By 1861, the sectional tension over the politics of the institution of slavery broke the back of the nation, and following the secession of seven Southern slave-holding states, war came. Slavery, however, as Engel points out, may not have been the motivation for many of the army’s junior officers to fight, at least, not initially. Similar to the findings of James M. McPherson and Gary Gallagher, Engel argues instead that the primary motivation for these men to volunteer in the early days of the war primarily came from their idea of Union. As the war progressed, though, the issue of slavery, especially when witnessing the horrors of the institution across the Deep South, and the role of the army as a liberating force became a central theme for the officers and men of the Army of the Tennessee. Though difficult to classify as the ideal abolitionist, the officers within the ranks came to understand the moral quandary slavery presented to a nation inspired by the ideas of individual liberty and freedom. They also comprehended the end of slavery as a means to end the war by denying the Confederacy access to its slave-labor base and wearing down the disparate manufacturing and agricultural industries of the South.

Engel’s junior officers also offer insight into some of the war’s most iconic figures. It would be difficult to think of the Army of the Tennessee and not, inevitably, center on its senior leaders in Ulysses S. Grant, William T. Sherman, James B. McPherson, and Oliver Otis Howard. Not unlike readers today, the officers and men of the Army of the Tennessee traced the movements and behaviors of these general officers with great vigor and curiosity. While the junior officers may have held reservations about the army’s early days, as the war progressed and battle honor after battle honor was carefully added to the folds of their banners, a trust of their commanders grew organically. This growth, along with the development of fighting capabilities within the U.S. Army’s most successful force in the field, aided in the ultimate victory over the rebellion.

Engel’s More Important Than Good Generals provides Civil War readers with yet another uncovered gem and treasure trove of source material to consult. While this study is exhaustive, one hopes this will only encourage further examination of other army formations. As we strive to bring about a more total understanding of the war, studies like Engel’s only appreciate in value. When constantly faced with the question of how much more there is to know about the war, readers can point to this study as another example of the endless series of untouched aspects of Civil War historiography.

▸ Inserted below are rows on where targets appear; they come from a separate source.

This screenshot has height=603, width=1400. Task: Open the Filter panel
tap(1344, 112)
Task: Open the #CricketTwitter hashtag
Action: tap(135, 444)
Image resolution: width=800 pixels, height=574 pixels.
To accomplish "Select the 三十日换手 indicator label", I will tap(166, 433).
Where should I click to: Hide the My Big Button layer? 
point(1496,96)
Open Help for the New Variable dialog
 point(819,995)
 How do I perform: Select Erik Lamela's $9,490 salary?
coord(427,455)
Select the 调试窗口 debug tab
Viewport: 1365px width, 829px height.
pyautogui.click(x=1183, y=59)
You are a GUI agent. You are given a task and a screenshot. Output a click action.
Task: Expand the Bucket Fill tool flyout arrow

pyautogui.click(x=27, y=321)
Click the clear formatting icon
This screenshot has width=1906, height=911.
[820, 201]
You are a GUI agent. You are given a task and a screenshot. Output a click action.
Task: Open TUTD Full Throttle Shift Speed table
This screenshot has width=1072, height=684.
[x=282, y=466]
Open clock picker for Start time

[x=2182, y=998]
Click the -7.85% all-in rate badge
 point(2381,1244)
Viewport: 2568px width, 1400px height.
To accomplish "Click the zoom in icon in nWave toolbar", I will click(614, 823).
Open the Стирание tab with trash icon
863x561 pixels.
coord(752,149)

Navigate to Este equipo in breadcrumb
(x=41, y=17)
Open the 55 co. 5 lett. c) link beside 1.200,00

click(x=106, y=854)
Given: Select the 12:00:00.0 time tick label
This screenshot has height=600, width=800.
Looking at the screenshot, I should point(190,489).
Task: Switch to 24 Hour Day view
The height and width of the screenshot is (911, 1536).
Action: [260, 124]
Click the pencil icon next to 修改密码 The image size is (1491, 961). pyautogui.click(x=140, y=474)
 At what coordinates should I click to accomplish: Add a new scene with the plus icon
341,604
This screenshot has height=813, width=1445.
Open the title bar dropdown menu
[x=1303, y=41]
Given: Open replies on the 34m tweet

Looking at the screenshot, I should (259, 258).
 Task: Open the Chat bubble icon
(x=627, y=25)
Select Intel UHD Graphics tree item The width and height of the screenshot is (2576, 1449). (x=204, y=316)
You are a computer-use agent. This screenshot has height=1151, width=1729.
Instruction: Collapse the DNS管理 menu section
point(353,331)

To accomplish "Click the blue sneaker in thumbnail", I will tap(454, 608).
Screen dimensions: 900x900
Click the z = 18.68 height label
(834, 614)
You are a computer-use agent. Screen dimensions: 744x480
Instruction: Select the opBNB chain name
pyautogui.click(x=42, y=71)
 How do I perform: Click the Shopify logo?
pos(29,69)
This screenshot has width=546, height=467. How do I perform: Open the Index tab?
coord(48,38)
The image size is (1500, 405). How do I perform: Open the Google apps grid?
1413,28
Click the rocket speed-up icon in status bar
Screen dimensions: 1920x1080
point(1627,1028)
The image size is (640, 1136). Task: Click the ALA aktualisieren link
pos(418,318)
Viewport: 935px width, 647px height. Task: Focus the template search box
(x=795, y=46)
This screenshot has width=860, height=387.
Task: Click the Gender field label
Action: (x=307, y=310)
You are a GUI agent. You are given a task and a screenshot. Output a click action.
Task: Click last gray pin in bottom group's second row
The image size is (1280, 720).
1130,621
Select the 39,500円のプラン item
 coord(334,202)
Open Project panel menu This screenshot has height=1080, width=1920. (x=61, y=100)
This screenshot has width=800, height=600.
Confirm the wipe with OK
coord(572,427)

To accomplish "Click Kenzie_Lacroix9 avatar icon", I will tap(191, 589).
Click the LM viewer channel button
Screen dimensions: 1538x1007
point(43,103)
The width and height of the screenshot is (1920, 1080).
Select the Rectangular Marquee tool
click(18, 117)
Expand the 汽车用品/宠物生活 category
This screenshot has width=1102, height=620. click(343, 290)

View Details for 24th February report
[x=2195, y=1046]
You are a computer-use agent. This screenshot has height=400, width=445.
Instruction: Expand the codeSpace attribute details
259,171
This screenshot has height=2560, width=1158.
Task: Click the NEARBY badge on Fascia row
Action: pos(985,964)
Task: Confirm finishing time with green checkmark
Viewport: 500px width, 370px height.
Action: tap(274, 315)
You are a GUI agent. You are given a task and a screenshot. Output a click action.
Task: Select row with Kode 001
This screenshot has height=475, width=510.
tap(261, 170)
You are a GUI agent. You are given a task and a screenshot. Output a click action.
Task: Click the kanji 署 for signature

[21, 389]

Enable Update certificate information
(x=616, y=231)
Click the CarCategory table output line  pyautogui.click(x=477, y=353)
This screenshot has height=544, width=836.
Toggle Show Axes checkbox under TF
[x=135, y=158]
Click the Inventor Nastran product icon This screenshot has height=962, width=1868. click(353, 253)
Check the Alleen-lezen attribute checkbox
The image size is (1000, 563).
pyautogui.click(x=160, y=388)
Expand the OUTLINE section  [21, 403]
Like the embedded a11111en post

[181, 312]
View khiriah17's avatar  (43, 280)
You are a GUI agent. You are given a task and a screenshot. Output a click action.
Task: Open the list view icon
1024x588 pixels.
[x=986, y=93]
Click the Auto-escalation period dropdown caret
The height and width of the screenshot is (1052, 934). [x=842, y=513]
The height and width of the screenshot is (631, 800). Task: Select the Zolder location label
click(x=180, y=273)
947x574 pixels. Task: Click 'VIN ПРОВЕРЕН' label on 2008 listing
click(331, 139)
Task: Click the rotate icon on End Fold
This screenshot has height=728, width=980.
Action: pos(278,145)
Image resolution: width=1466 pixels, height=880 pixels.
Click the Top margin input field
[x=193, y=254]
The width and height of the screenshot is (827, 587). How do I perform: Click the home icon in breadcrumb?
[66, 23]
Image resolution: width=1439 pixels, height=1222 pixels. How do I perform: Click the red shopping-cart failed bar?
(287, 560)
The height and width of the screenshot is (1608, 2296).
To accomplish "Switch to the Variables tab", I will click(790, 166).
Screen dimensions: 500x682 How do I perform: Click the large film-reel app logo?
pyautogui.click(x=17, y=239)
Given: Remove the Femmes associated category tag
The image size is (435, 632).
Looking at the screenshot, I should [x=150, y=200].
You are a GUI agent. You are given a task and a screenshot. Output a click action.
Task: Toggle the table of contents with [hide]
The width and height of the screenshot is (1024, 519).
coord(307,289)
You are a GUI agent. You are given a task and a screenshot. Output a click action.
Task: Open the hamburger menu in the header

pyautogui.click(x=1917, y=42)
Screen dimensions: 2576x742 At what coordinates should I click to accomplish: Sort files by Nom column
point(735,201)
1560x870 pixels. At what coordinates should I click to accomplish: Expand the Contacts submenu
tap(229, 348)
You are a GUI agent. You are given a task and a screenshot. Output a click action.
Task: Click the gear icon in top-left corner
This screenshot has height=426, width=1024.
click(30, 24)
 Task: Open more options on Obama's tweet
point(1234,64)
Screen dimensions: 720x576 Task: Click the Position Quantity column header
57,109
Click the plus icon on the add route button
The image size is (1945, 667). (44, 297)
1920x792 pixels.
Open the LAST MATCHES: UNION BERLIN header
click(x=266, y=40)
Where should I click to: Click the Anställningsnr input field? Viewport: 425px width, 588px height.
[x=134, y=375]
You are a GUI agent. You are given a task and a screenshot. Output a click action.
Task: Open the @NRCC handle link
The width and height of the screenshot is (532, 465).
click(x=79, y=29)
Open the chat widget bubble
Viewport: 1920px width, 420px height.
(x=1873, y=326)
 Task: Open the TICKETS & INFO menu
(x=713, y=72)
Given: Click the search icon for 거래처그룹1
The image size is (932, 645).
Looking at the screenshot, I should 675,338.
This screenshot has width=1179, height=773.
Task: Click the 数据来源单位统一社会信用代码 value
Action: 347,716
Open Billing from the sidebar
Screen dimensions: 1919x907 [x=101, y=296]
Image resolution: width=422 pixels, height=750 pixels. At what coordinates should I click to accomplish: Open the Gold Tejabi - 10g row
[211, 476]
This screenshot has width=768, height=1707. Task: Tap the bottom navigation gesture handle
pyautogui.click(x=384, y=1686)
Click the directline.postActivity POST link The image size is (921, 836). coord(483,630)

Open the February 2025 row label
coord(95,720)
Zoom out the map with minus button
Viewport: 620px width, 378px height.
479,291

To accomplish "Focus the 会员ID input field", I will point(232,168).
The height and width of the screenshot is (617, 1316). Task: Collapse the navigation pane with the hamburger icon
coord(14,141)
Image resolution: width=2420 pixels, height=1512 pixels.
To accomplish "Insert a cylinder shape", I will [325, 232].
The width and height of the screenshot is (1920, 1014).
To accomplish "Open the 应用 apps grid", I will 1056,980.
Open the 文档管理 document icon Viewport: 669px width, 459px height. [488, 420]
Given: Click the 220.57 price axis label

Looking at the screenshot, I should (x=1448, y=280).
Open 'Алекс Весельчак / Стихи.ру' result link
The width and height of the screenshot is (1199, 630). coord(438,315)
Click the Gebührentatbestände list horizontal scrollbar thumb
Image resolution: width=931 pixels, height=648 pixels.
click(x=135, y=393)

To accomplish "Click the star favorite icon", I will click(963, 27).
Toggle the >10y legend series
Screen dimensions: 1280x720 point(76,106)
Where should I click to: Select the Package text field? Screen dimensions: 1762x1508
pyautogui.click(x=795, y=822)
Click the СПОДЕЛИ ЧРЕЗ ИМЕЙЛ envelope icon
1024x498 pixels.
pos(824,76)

2 Responses to Book Review: More Important Than Good Generals: Junior Officers in the Army of the Tennessee

  1. What a surprising find! Especially since I have several relatives who served in the Army of the Tennessee (one of whom was a commissioned officer. Did he “make the cut?”) Regardless, I think I would purchase this book just to see how the author pulled off the juggling act to determine which 481 men “made the cut” for inclusion in the work.

  2. Field-grade officers are critical to the movements and discipline under fire, The Confederates found it difficult to replace their losses of such officers.